───── GIVEN RECORDS

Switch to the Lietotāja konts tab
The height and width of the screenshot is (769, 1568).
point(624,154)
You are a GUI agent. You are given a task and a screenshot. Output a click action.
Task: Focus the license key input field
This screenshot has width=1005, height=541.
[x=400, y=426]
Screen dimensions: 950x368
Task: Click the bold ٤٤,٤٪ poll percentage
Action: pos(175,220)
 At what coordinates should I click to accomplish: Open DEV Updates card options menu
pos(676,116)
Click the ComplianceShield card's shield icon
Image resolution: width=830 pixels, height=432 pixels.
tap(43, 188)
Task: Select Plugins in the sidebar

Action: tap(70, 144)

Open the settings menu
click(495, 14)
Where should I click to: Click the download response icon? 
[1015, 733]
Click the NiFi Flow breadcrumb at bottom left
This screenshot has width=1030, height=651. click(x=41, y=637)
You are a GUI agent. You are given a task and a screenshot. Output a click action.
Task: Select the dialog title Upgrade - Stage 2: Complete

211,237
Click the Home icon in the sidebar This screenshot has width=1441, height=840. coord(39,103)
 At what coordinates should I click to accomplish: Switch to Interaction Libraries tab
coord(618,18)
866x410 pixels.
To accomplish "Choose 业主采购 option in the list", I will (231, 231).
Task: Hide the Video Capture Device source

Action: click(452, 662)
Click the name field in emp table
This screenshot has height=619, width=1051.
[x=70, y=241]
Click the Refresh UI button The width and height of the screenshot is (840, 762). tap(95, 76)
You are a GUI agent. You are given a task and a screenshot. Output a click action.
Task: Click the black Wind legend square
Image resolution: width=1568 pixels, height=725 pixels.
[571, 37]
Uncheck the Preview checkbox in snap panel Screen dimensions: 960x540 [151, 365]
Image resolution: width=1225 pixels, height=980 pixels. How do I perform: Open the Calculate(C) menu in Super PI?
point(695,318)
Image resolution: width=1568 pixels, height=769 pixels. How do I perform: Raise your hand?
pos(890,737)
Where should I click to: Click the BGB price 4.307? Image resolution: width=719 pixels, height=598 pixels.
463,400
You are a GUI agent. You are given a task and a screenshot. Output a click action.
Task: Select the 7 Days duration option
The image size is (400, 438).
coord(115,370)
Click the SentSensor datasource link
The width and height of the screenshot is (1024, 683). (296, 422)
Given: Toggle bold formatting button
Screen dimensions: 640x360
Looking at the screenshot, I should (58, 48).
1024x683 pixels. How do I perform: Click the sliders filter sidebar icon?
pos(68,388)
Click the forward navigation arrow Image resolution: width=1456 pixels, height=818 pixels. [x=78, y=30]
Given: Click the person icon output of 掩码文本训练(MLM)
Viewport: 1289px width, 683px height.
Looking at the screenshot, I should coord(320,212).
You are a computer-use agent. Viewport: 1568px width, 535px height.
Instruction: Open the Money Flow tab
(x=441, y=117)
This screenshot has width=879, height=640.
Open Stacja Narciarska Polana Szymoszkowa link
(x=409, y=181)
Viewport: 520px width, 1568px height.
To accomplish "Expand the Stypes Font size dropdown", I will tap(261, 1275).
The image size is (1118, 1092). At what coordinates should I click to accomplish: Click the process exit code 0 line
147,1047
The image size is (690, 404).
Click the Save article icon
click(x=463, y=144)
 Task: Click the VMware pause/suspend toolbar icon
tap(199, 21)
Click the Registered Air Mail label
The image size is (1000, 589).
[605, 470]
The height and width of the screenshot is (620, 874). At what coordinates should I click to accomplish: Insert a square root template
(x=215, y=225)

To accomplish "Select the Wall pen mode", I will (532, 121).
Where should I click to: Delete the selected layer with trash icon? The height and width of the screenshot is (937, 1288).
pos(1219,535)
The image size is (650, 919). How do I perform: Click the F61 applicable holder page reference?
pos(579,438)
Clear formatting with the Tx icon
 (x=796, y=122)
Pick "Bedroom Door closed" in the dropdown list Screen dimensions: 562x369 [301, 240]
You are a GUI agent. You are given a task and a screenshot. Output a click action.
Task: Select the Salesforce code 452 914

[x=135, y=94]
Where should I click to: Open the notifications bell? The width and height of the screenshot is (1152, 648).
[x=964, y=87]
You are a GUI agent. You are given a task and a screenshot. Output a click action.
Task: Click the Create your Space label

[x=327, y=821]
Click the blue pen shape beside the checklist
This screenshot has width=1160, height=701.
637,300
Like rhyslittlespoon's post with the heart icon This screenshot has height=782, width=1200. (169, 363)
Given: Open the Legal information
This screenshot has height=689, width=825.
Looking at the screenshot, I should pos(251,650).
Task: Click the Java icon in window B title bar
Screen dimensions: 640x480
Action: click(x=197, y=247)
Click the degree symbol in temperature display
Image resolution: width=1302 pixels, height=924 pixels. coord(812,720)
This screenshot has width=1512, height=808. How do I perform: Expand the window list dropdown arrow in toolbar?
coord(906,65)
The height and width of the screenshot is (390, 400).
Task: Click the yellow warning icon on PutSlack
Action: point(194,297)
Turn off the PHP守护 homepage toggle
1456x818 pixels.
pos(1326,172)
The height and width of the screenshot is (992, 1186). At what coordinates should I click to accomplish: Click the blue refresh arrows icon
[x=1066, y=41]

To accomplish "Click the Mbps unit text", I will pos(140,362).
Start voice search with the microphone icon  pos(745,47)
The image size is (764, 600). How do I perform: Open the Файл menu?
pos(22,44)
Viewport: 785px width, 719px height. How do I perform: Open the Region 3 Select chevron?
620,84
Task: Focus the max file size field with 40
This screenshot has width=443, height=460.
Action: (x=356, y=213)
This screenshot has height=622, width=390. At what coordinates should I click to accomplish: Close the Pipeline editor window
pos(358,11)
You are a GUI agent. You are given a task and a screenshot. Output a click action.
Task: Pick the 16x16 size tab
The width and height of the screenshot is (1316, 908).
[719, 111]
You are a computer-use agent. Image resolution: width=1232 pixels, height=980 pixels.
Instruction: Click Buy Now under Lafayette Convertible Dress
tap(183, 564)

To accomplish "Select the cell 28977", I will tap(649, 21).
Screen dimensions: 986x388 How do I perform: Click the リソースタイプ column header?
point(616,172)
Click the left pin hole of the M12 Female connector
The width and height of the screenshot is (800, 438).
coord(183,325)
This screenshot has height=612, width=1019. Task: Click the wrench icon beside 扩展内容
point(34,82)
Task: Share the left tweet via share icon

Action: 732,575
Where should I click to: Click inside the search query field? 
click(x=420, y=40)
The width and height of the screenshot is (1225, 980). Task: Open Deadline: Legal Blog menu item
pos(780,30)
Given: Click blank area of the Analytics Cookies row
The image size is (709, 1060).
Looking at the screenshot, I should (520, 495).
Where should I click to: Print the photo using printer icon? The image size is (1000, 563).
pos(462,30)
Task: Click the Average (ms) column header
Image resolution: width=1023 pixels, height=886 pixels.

──────────

» **WHAT THIS TASK INVOLVES**: Return each line in the records that holds the string "Pick".

» **ANSWER FOR THE TASK**:
Pick "Bedroom Door closed" in the dropdown list Screen dimensions: 562x369 [301, 240]
Task: Pick the 16x16 size tab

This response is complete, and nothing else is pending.